How does all this relate to the Labour Party and to your determination to ‘stay in the Labour Party in order to change it’?
One thing you can’t change about the Labour Party is that it was formed to get parliamentary representation for the trade unions, and that remains its key function however much you change its direction or its policies. And because that is its main function you are always bound by the Gallup-inspired views of people as voters, not as human beings whose views change with their confidence and their ability to affect their own destiny. You are tied down to the business of winning elections, and therefore to chopping and changing to accommodate the right wing. And precisely because of the distance between peoples’ ideas when they are fighting and the ideas which they are simply expected to form in order to vote, the right wing of the party is not only necessary for the party’s survival, it will in 99 cases out of a hundred call the tune.
This is shown by the Left’s predicament, which I harped on to your obvious fury in my last letter. You did change the Labour Party. You pushed its policy to the Left; you got a better and more democratic way of electing its leaders; you nearly won a motion that the election manifesto should be written by the executive; you established a system of compulsory reselection for MPs; you enormously weakened the influence of the Parliamentary Party – you had all these triumphs, but after all of them, you find yourself dragged back more sharply to the right than at any time in the history of the last forty years. Why should anyone now believe that the Labour Party can be moved to the left and kept there while it forms a government?

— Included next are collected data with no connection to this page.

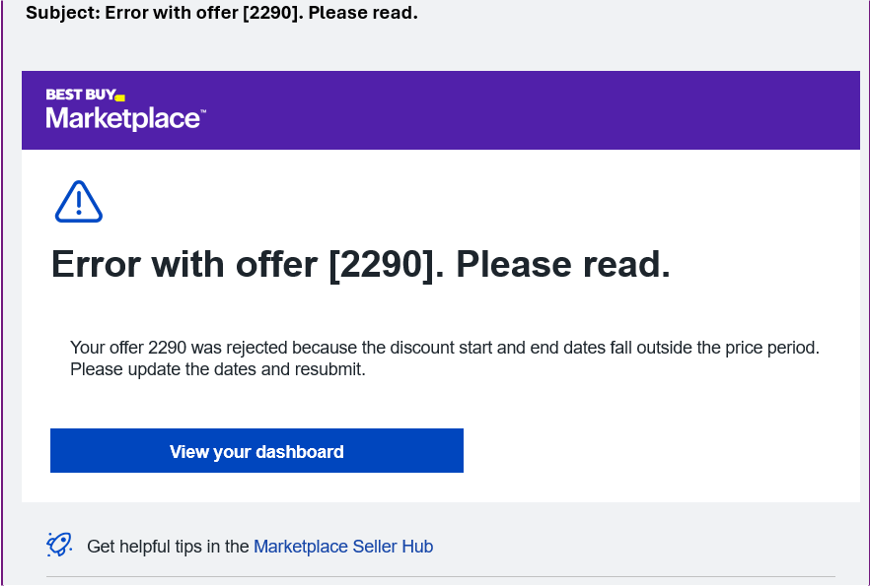Click the yellow Best Buy price tag icon
Screen dimensions: 870x586
point(120,98)
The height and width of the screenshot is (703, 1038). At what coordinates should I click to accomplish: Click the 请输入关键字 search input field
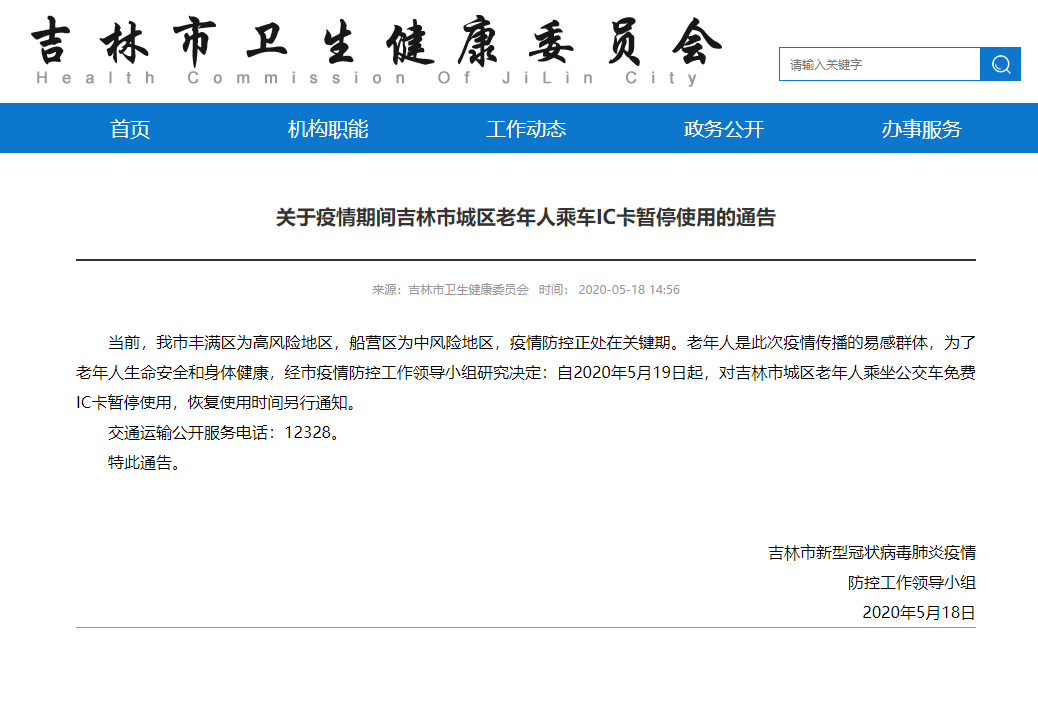pyautogui.click(x=880, y=64)
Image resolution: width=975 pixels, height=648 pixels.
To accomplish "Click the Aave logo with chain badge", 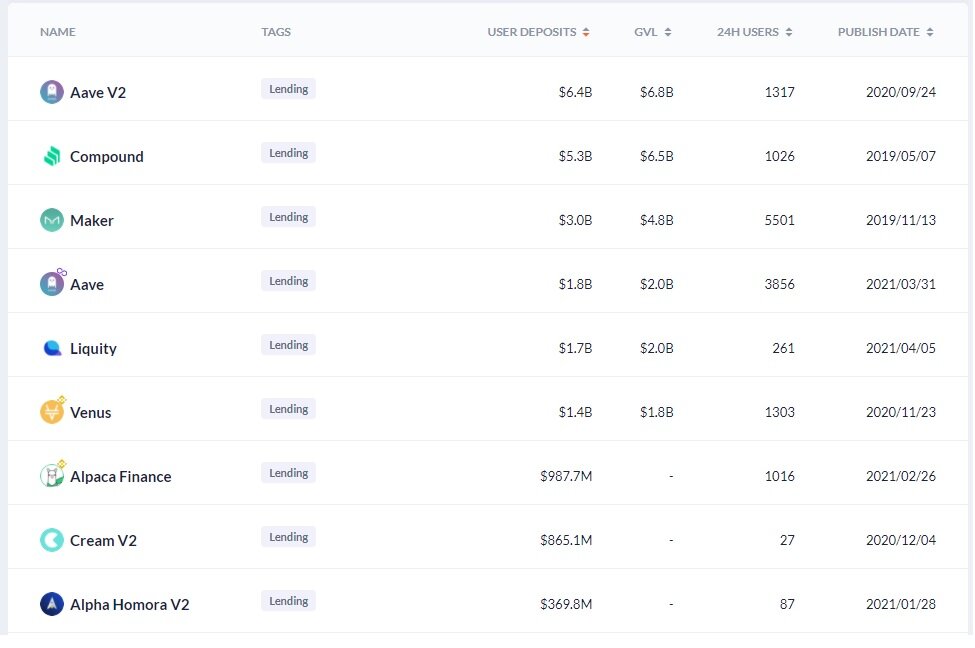I will pos(52,284).
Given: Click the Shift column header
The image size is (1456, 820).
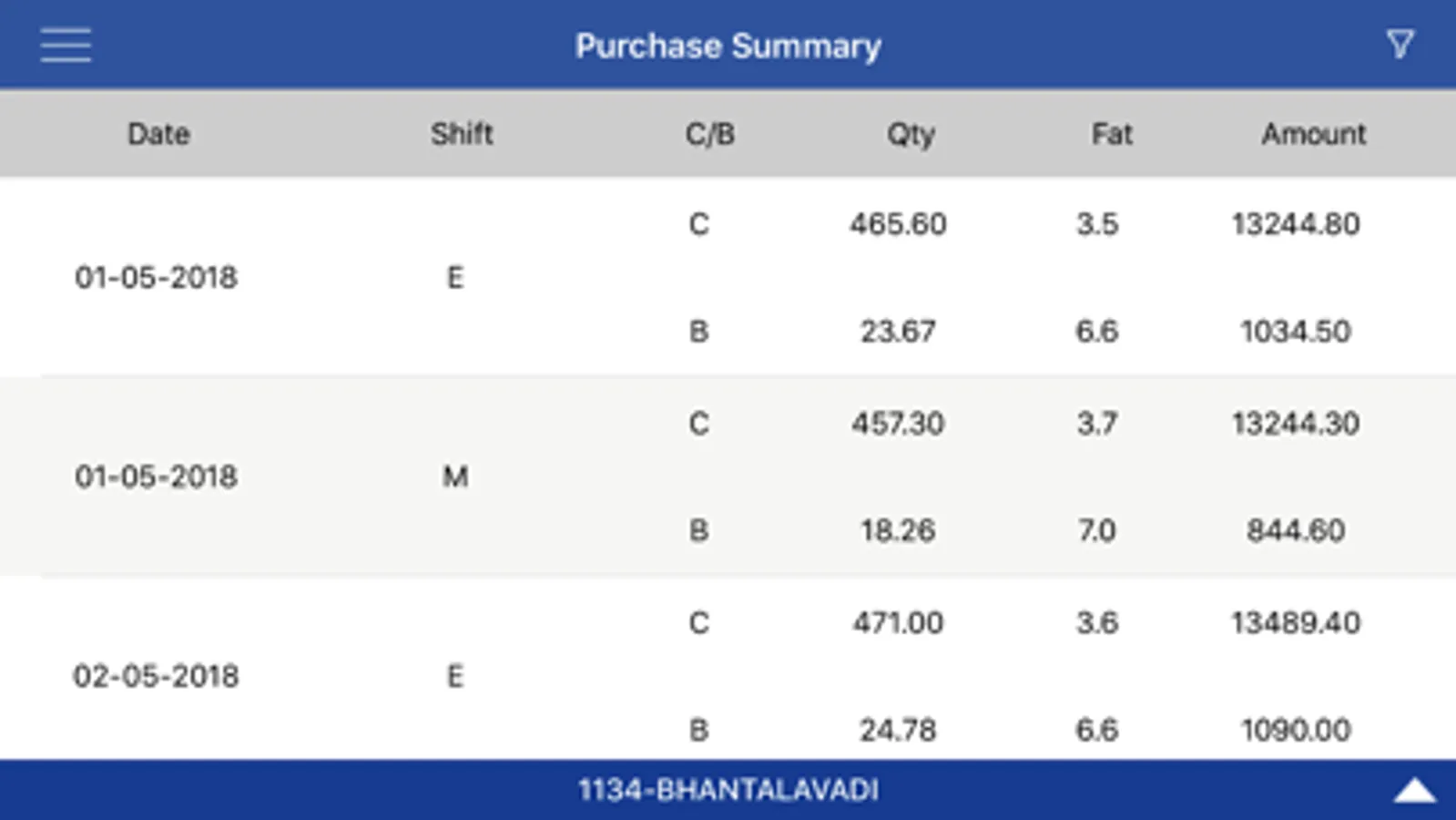Looking at the screenshot, I should coord(462,134).
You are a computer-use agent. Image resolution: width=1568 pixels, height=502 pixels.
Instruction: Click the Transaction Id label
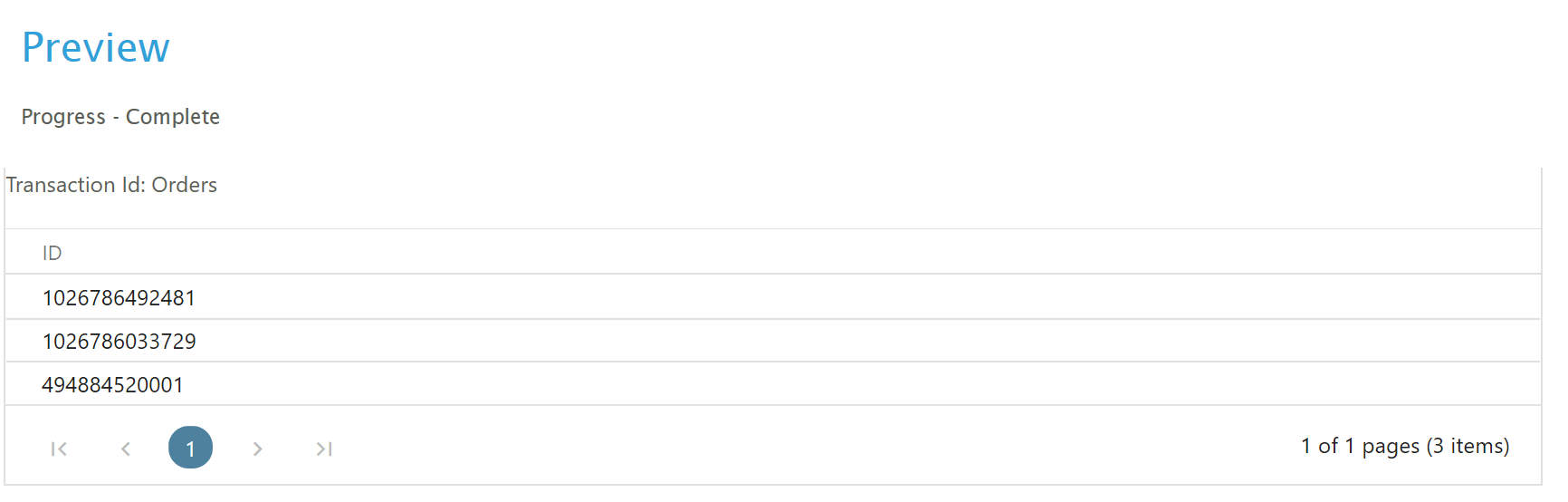click(75, 185)
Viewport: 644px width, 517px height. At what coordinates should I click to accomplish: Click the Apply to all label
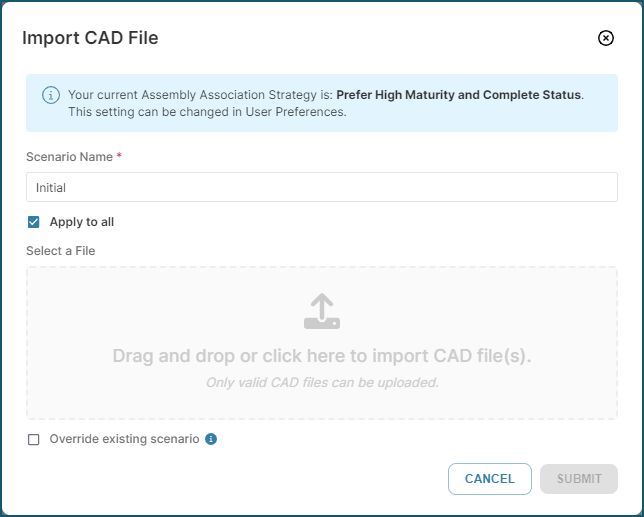coord(82,222)
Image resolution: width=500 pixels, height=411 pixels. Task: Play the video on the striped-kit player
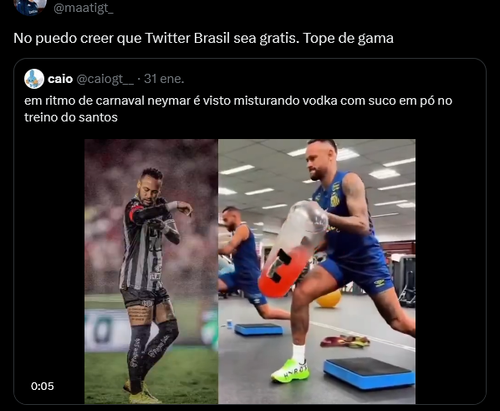click(151, 271)
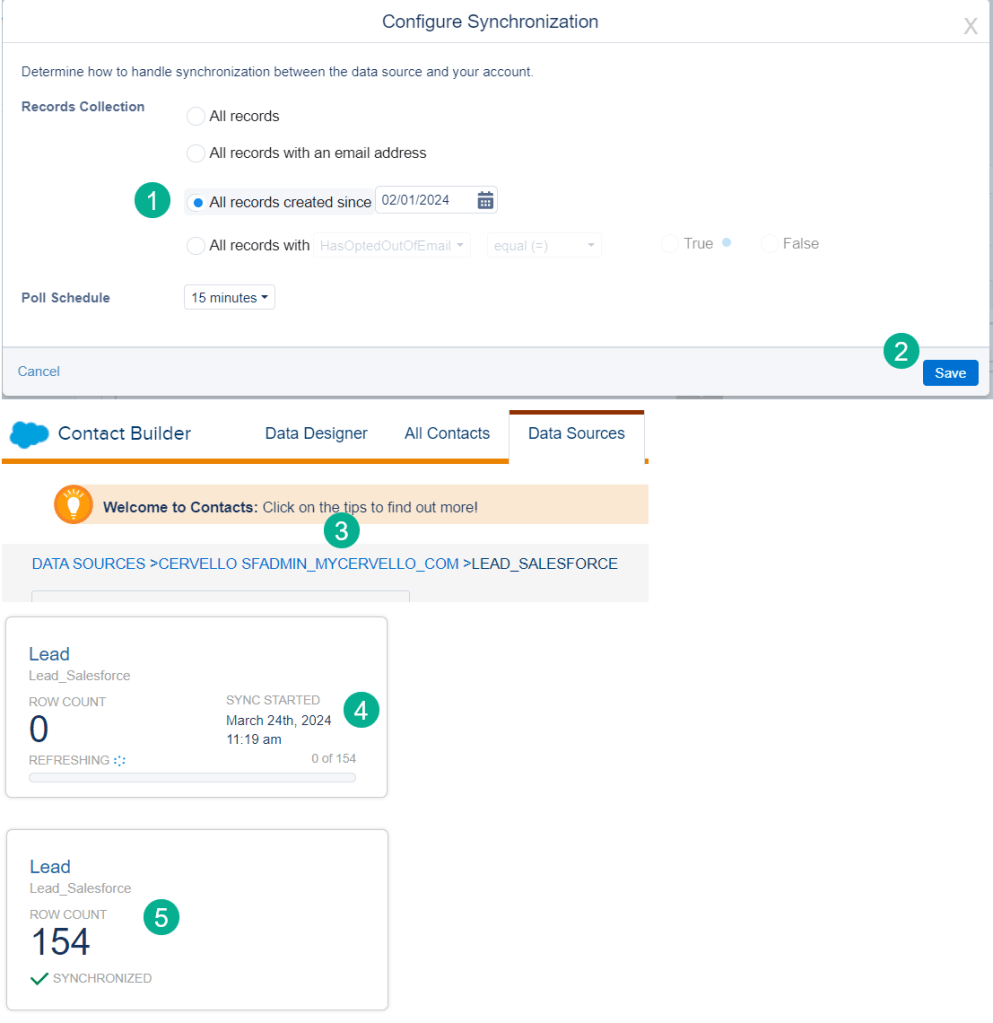Switch to the Data Designer tab
Screen dimensions: 993x1023
pyautogui.click(x=316, y=434)

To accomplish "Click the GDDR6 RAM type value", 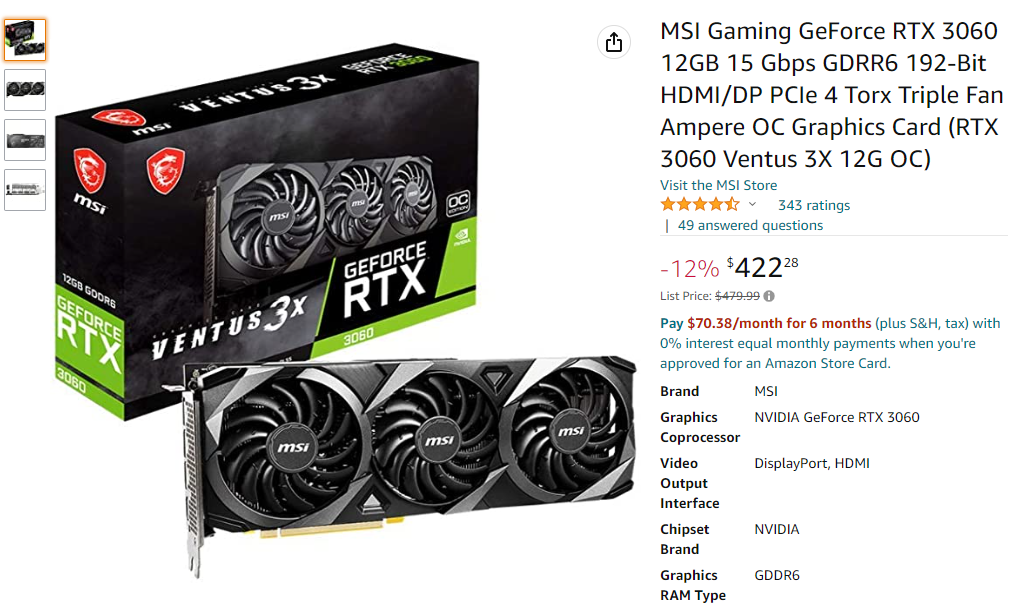I will (777, 575).
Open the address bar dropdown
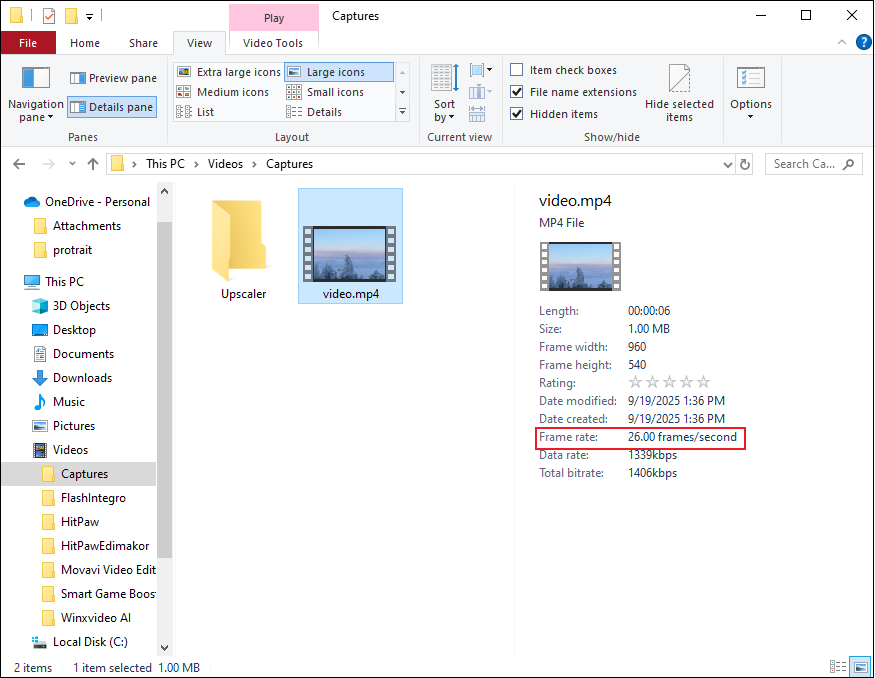875x678 pixels. tap(726, 163)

In the end, it comes to this. You still see the main hope for change in an elected Labour government, backed by supporters in the rank and file, passing and enforcing laws to establish a socialist order. I see the only real prospect for change in a growing movement from below, culminating in a revolutionary process, where so many working people are confident of their own ability to run society that they seize hold of economic and industrial power, and use it."